With the pictures left out, restate exactly the part below that opens with the line containing "Task: Click the green" and closes with the line containing "Rossella Marrai name".

━━━━━ Exercise materials ━━━━━

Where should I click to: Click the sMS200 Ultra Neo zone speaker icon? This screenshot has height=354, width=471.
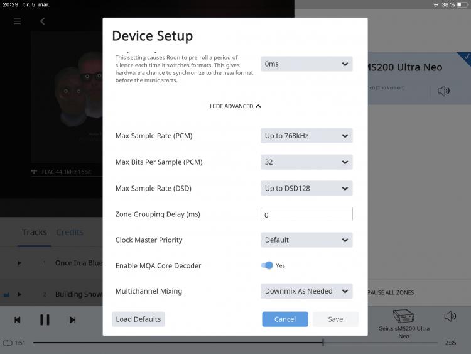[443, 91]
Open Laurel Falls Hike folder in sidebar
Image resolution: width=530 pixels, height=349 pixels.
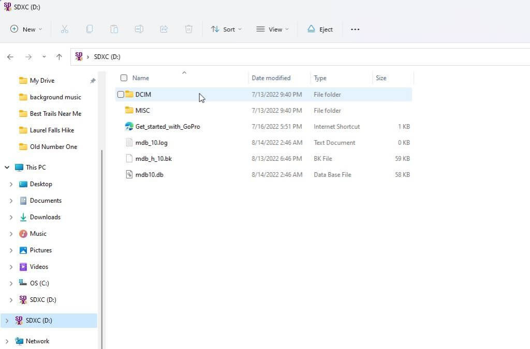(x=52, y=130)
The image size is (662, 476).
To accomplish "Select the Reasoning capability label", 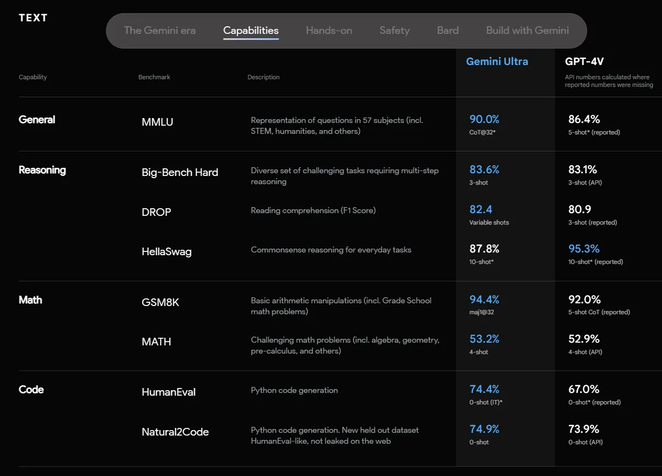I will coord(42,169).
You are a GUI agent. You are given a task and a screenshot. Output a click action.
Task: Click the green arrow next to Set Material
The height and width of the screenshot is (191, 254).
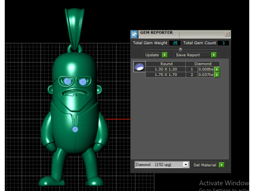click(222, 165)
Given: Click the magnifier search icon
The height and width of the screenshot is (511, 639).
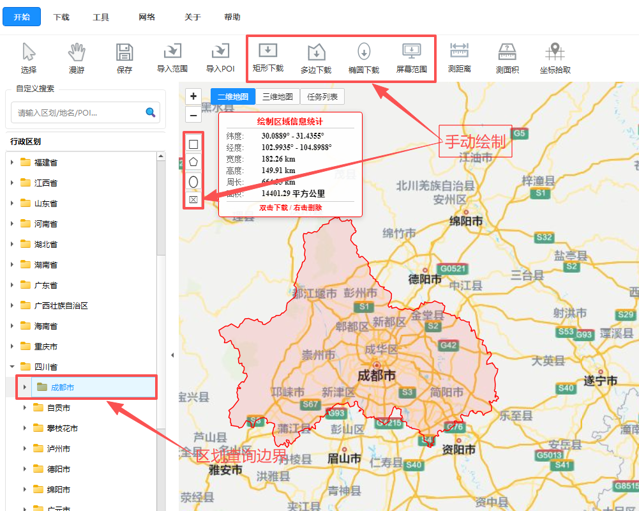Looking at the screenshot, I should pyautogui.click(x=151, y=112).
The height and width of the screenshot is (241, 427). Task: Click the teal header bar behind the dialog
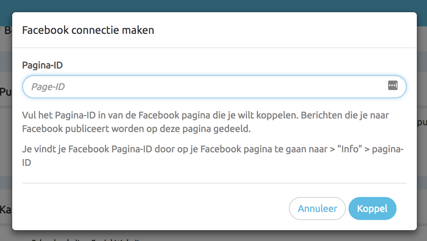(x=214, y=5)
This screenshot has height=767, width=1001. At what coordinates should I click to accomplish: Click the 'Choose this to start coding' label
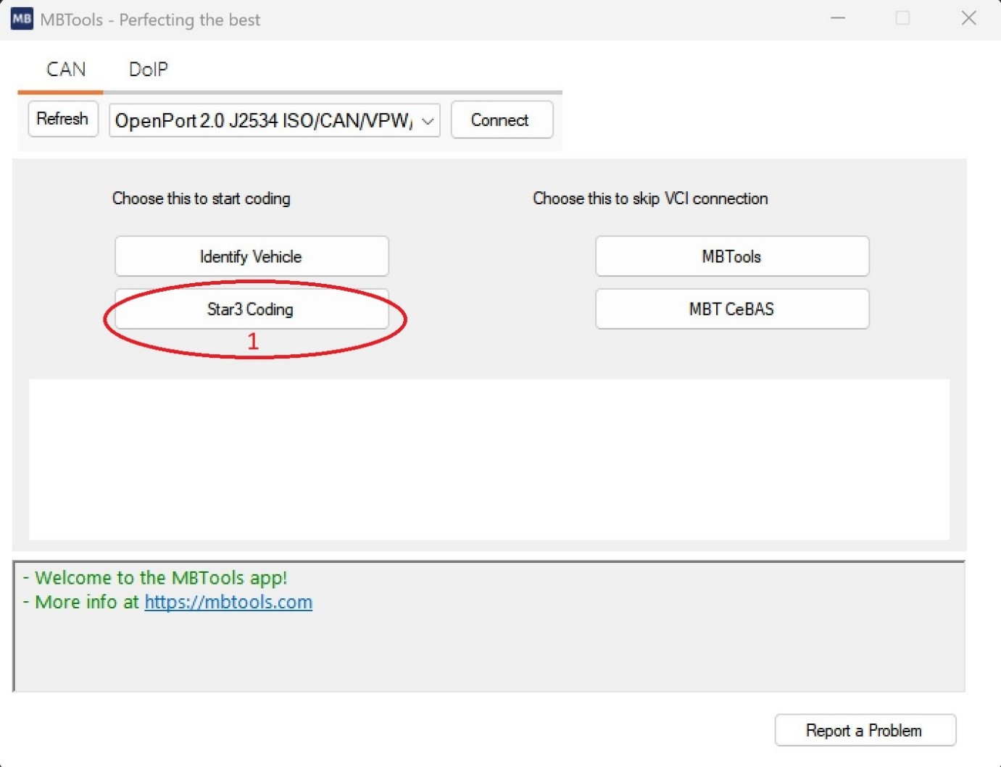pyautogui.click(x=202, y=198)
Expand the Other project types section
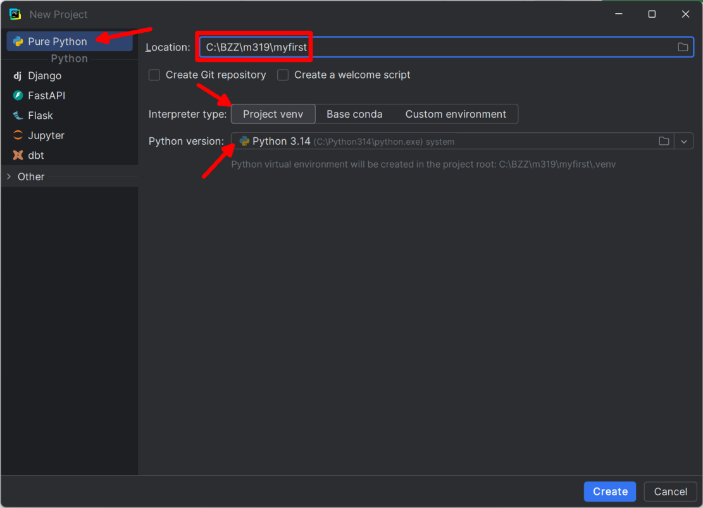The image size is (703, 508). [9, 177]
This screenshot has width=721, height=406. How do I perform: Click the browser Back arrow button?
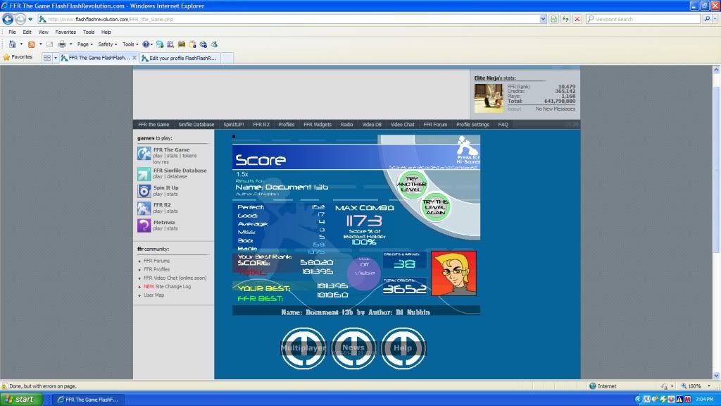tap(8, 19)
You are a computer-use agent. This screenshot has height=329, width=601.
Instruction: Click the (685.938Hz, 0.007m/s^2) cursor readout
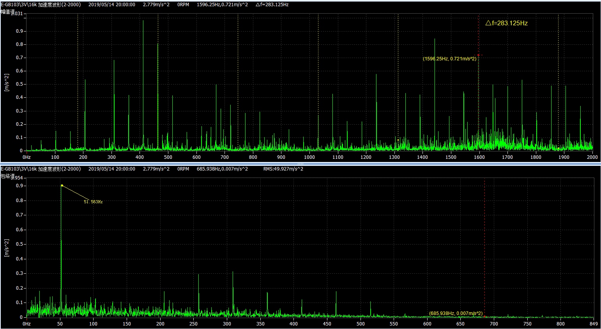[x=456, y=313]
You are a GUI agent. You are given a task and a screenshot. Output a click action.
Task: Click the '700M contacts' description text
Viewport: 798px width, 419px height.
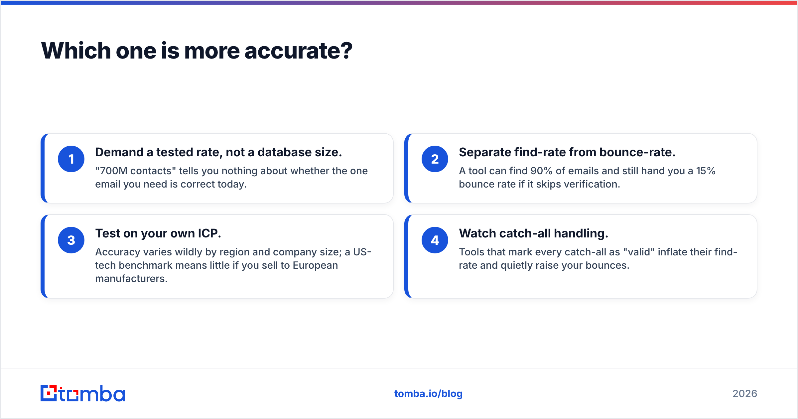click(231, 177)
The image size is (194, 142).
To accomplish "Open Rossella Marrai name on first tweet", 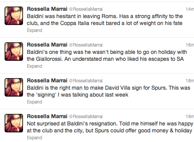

━━━━━
━━━━━ Exercise materials ━━━━━

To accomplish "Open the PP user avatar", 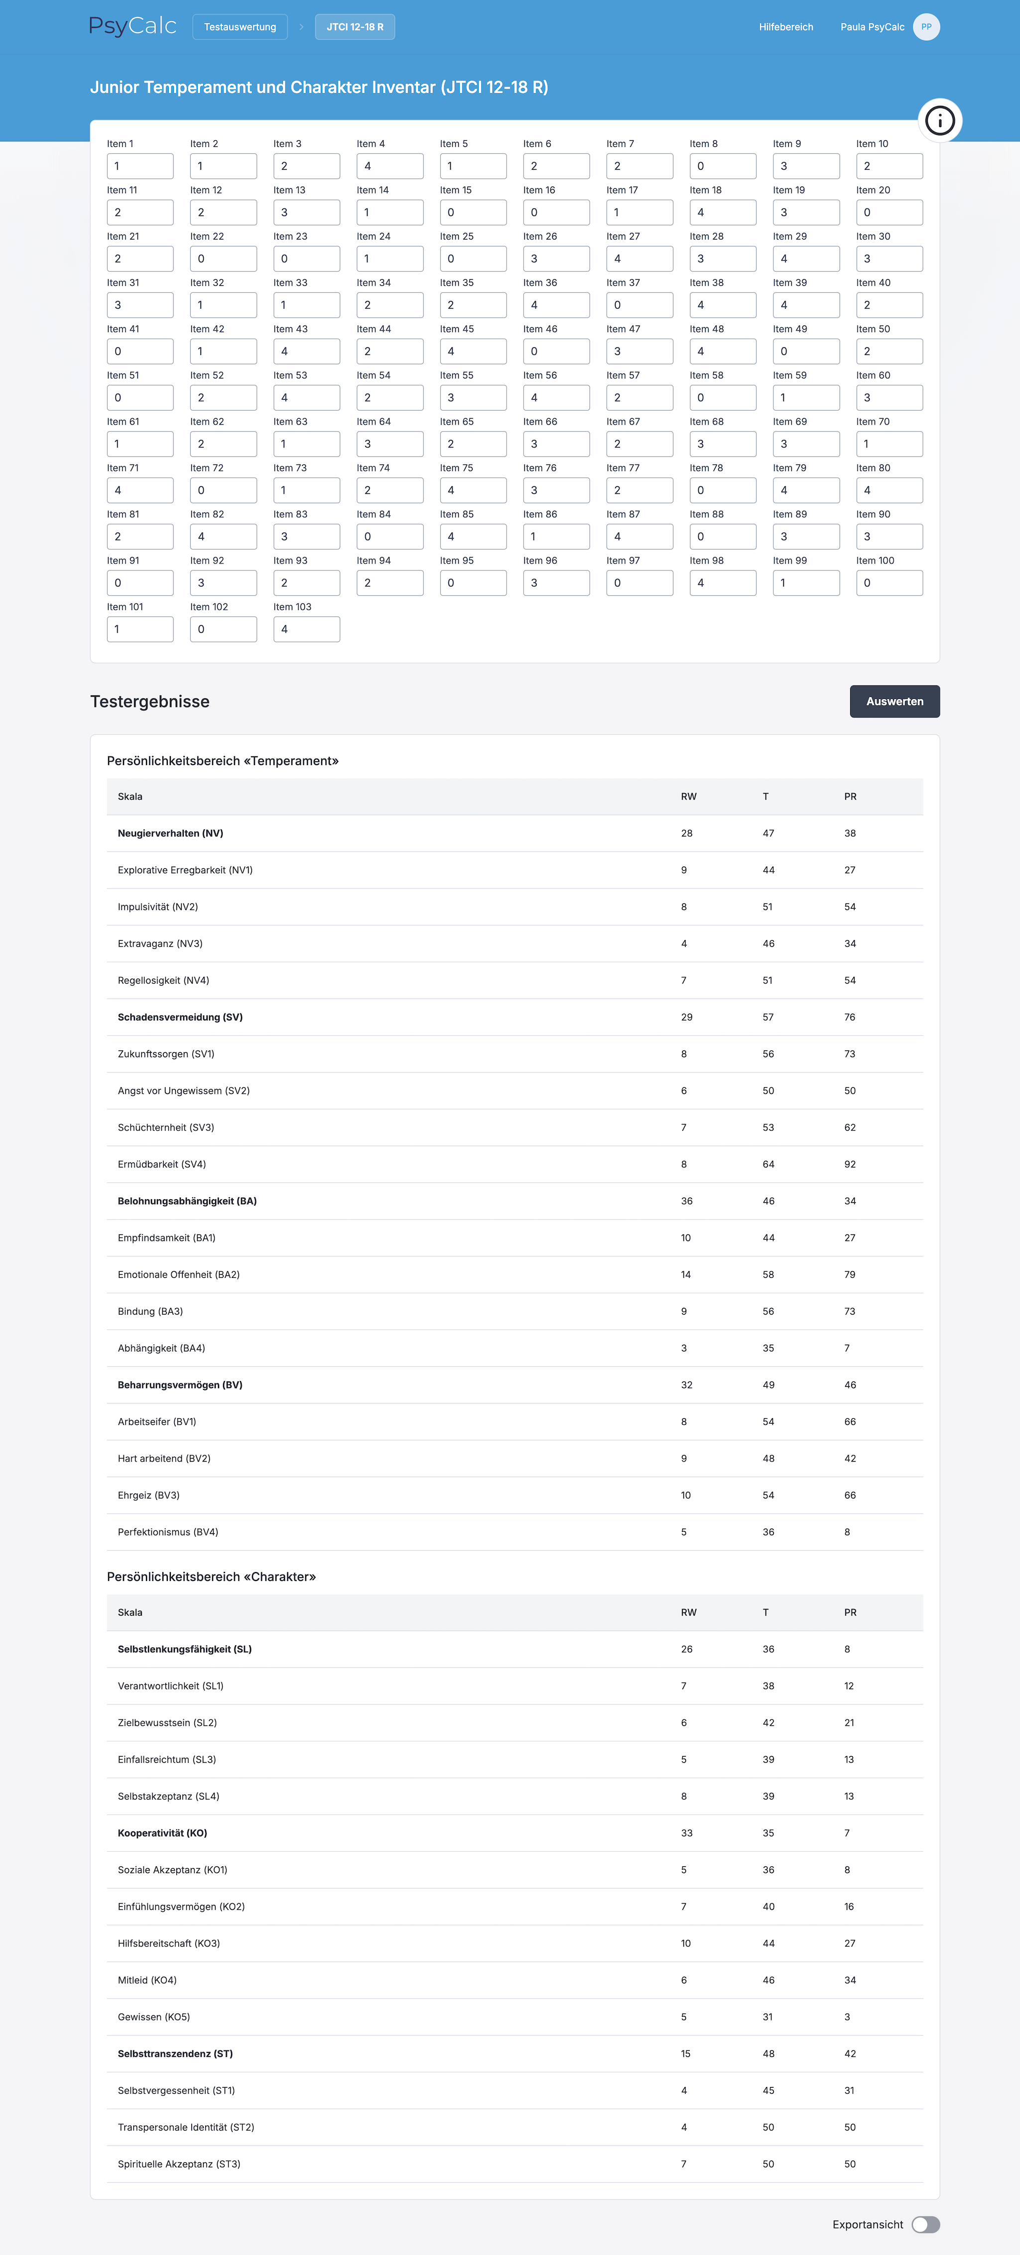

━━━━━

> **Result of the task**:
Task: Click the green arrow next to Set Material
The height and width of the screenshot is (191, 254).
click(222, 165)
Given: Click the magnifier search icon
The height and width of the screenshot is (511, 639).
Looking at the screenshot, I should pyautogui.click(x=151, y=112).
The height and width of the screenshot is (241, 427). Task: Click the teal header bar behind the dialog
(x=214, y=5)
This screenshot has height=767, width=1001. At what coordinates should I click to accomplish: Click the 'Choose this to start coding' label
pyautogui.click(x=202, y=198)
Expand the Other project types section
The image size is (703, 508). [9, 177]
This screenshot has width=721, height=406. How do I perform: Click the browser Back arrow button?
tap(8, 19)
You are a computer-use agent. This screenshot has height=329, width=601.
Instruction: Click the (685.938Hz, 0.007m/s^2) cursor readout
[x=456, y=313]
You are a GUI agent. You are given a task and a screenshot. Output a click action.
Task: Click the '700M contacts' description text
Viewport: 798px width, 419px height.
click(231, 177)
The image size is (194, 142).
To accomplish "Open Rossella Marrai name on first tweet", 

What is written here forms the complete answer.